Pire encore! Nous avons perdu confiance en notre rêve. D'un concept naïf d'une éventuelle existence harmonieuse nous sommes passés brusquement à un concept aussi peu réaliste qui veut qu'au sein d'une société, seule la confrontation et la division peuvent mener aux objectifs escomptés. Il nous faut commencer à croire à nouveau que les problèmes humains qui nous affligent peuvent se résoudre de façon rationnelle.

L'article 133 de l'Acte de l'Amérique du Nord Britannique

Lorsque le Québec a négocié son entrée dans la confédération, il a insisté pour que l'Acte de l'Amérique du Nord Britannique garantisse le statut légal du français dans les tribunaux et à la législa-

ture de cette province. L'article 133 contient ces garanties. Cet article prévoit que l'anglais et le français peuvent être utilisés lors des débats du Parlement du Canada et aux assemblées législatives du Québec; que les procès-verbaux et les rapports paraissent respectivement dans les deux langues et que quiconque plaide ou porte litige devant tout tribunal du Canada établi par cet Acte, ou tout tribunal du Québec puisse le faire dans les deux langues. De ce fait la langue française a acquis son statut légal non point en 1774 comme l'indique le livre blanc mais en 1867 lors de la proclamation de l'Acte de l'Amérique du Nord Britannique.

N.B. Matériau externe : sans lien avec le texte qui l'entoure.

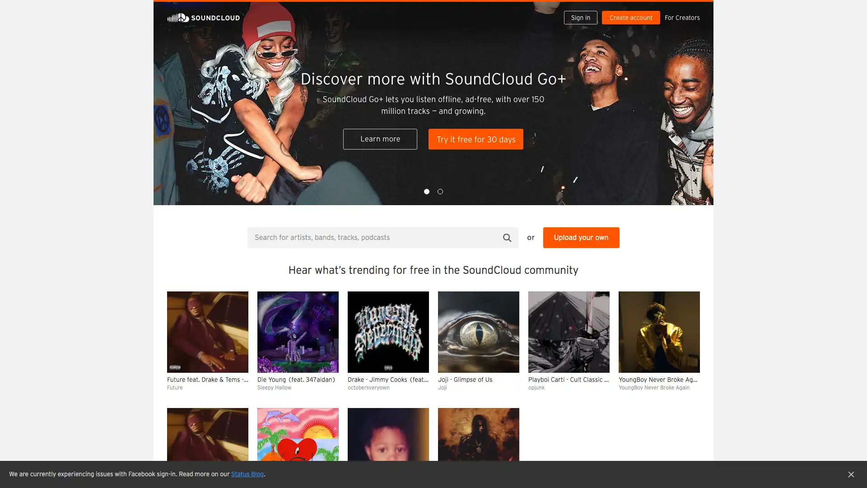 The height and width of the screenshot is (488, 867). Describe the element at coordinates (507, 237) in the screenshot. I see `Search` at that location.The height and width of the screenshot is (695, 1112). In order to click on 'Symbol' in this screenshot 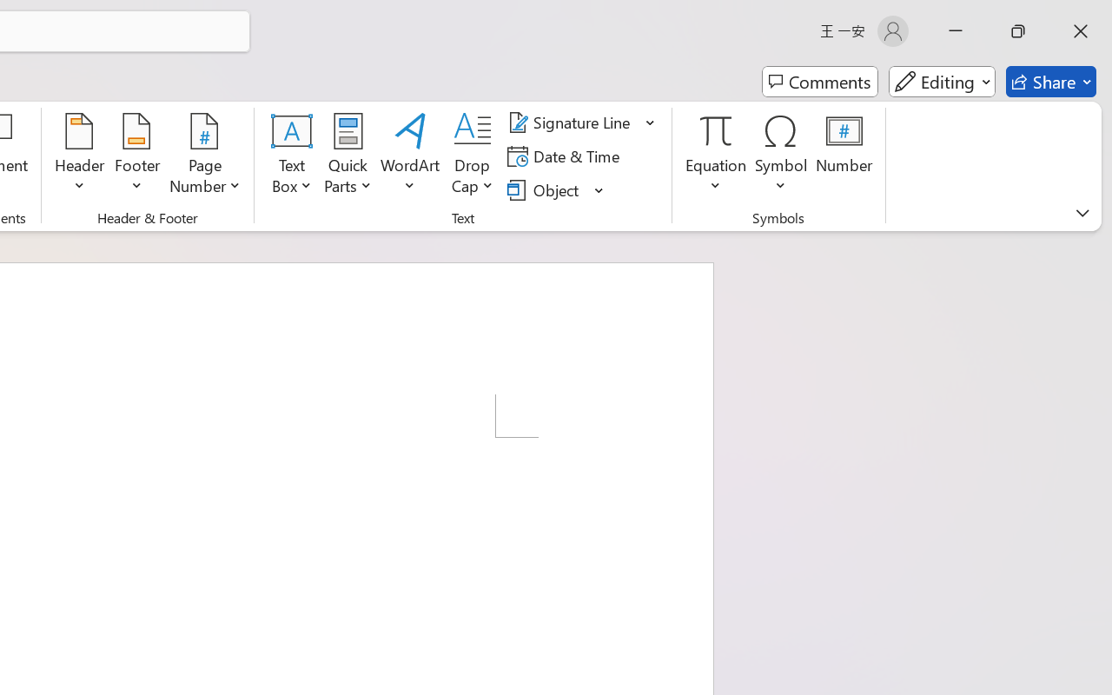, I will do `click(780, 155)`.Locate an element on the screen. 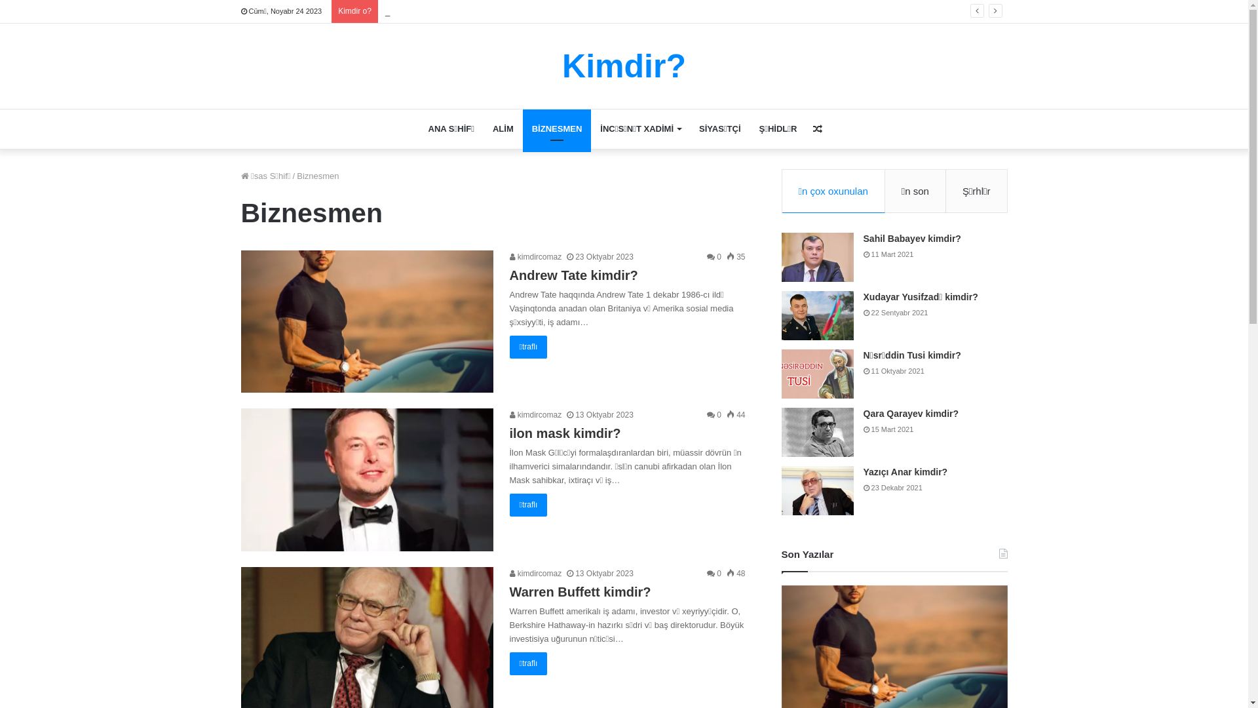  'BIZNESMEN' is located at coordinates (557, 128).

Ceci ne veut point dire naturellement que la Constitution du Canada à savoir l'Acte de l'Amérique du Nord Britannique soit un document parfait pleinement adapté aux besoins de notre époque. Le dernier effort de révision a eu lieu en juin 1971 au cours de la conférence de Victoria, lorsque toutes les provinces sauf le Québec ont approuvé une Charte des droits des deux langues, une charte que ni le Parlement ni aucune législature ne peuvent modifier sans avoir recours à un procédé constitutionnel fort élaboré. Cette charte aurait accordé au français des droits indéniables dans toutes les provinces. L'Acte de l'Amérique du Nord Britannique a été rédigé au Canada pour les Canadiens et l'article 133 a été inséré pour protéger les Canadiens d'expression française. La question même du statut du français est restée équivoque jusqu'à la parution de la quatrième version de l'Acte. Cette version indiquait que l'une ou l'autre "pouvait" être utilisée mais ne disait qu'elle "devait" être utilisée. Deux éminents Canadiens-français, Félix Geoffrion et A.A. Dorion ont alors réussi à persuader les Pères de la Confédération de rendre l'usage du français obligatoire à l'avenir. Le juge en chef Laskin, dans un jugement touchant la Loi Fédérale des langues Officielles en 1976 a précisé que l'article 133 est au nombre des articles de l'Acte de l'Amérique du Nord Britannique qui n'entrent pas dans les pouvoirs d'amendement des provinces.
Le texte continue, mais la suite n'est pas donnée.